**Assignment:** Say how many lines below have "agent" in them, giving the number alone.

**Record set:**
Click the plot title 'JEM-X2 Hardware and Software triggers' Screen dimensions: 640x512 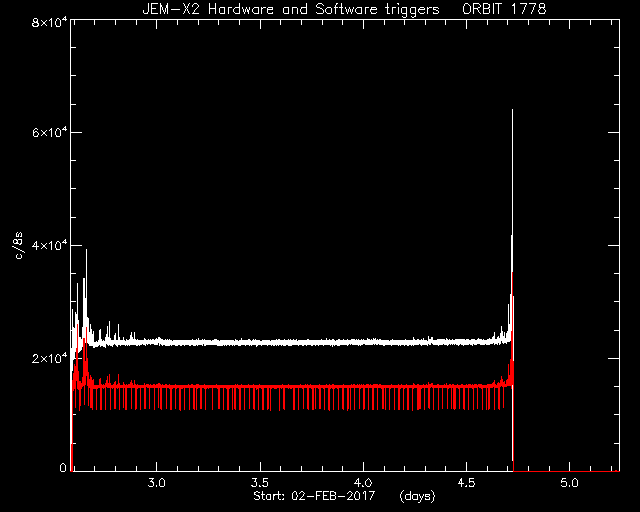[291, 9]
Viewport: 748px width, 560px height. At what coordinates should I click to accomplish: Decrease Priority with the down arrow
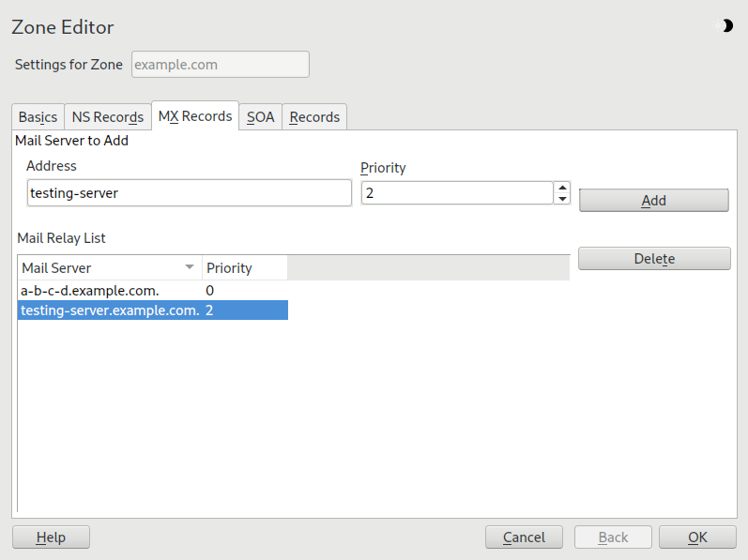click(562, 199)
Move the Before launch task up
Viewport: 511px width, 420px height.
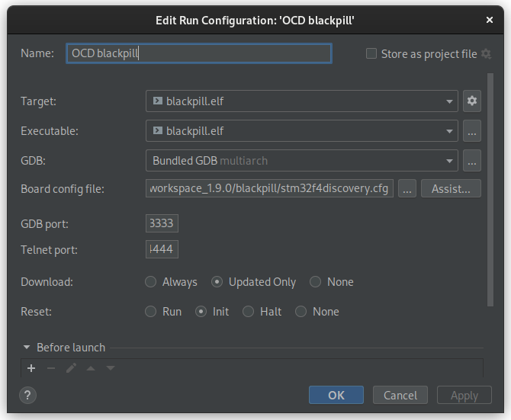(91, 368)
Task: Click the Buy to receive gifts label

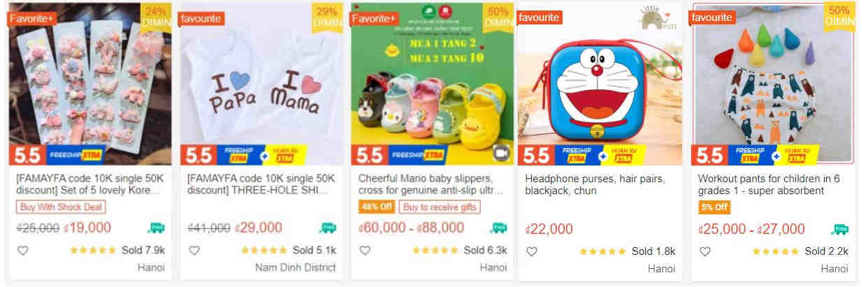Action: pos(440,207)
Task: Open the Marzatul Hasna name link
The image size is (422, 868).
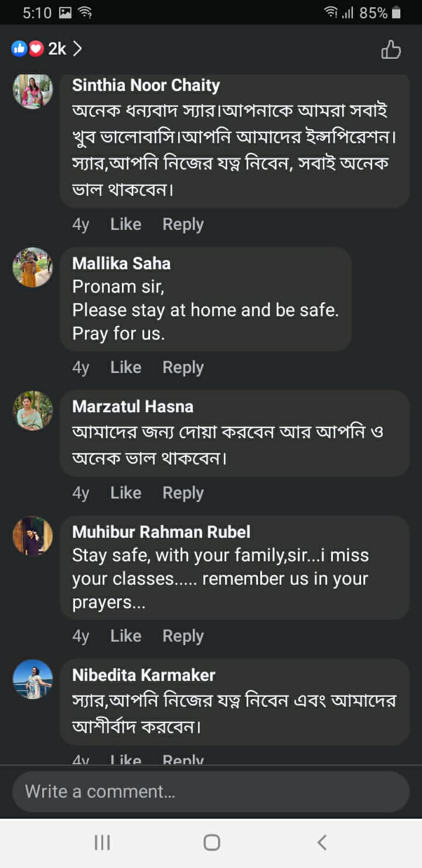Action: (x=132, y=406)
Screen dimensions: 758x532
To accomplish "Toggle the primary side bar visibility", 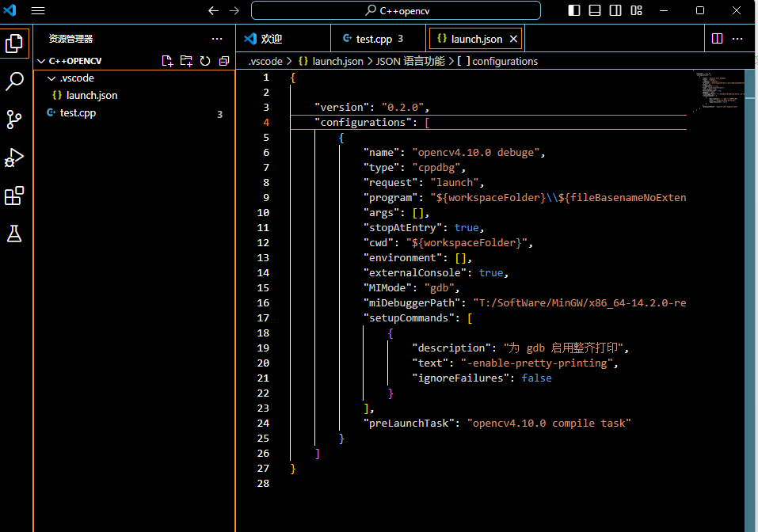I will pyautogui.click(x=574, y=10).
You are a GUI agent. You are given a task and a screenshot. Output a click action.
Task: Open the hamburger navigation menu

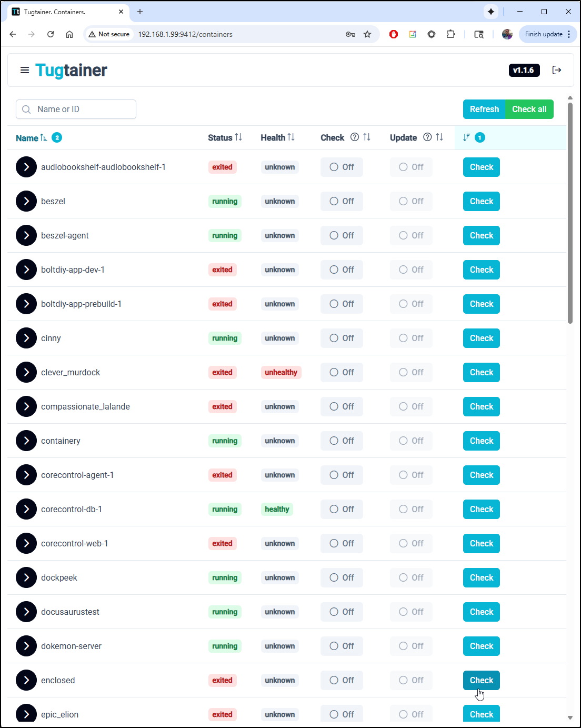[x=24, y=70]
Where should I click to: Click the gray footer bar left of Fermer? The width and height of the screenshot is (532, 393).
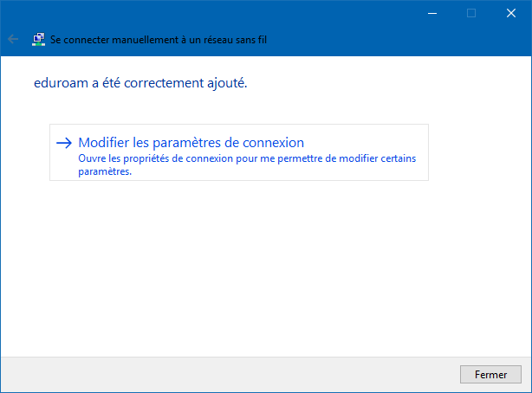pos(230,375)
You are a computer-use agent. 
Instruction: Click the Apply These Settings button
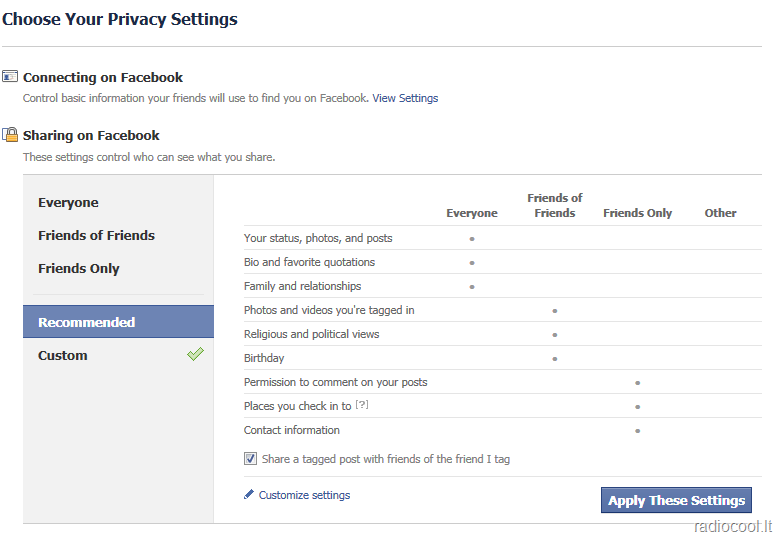tap(676, 500)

**Worked solution:** 2